From his high school days in the 1950s Archie Mafeje was a member of the Non-European Unity Movement (NEUM), later renamed the Unity Movement of South Africa (UMSA), a radical Marxist political organisation. He was therefore versed in classical Marxism and other radical theories. Yet his early work, published as a postgraduate student at the University of Cape Town (UCT) in the early 1960s, is written from the functionalist anthropological perspective fashionable at the time. This suggests that he was a radical Marxist in Unity Movement circles, while steeped in liberal and functionalist anthropology in his academic work – which indicates the bifurcated existence that still afflicts a good number of black students in South African universities today.

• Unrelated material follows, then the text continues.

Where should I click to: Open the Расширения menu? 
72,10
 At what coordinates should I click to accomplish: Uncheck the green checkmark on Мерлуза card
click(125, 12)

His famous essay of 1971, ‘The Ideology of “Tribalism”’, established a radical break with his early liberal functionalism, yet constitutes a thematic critique of anthropological categories, of particular themes or concepts within the social sciences, rather than an all-encompassing critique of the social sciences themselves. Notwithstanding his otherwise compelling critique of the ideology of tribalism, his handling of the concept of tribe has been widely misunderstood. Mafeje did not so much reject the entity of tribe, or claim it was non-existent – he rejected it for being anachronistic. In The Theory and Ethnography of African Social Formations, he laments this misreading of his work. What Mafeje set out to analyse was the ideology of tribalism, as the title of his 1971 essay clearly indicates; the problem lies in his concession that the entity of tribe existed in Africa at an earlier period. Jimi Adesina's objection is that such a view is not borne out by history or archaeology. There was always migration, movement and intermingling on the African continent. This was interrupted by colonialism and the implementation of arbitrary colonial borders. I believe it is because of this fact that Mafeje says that Europeans invented tribes in Africa.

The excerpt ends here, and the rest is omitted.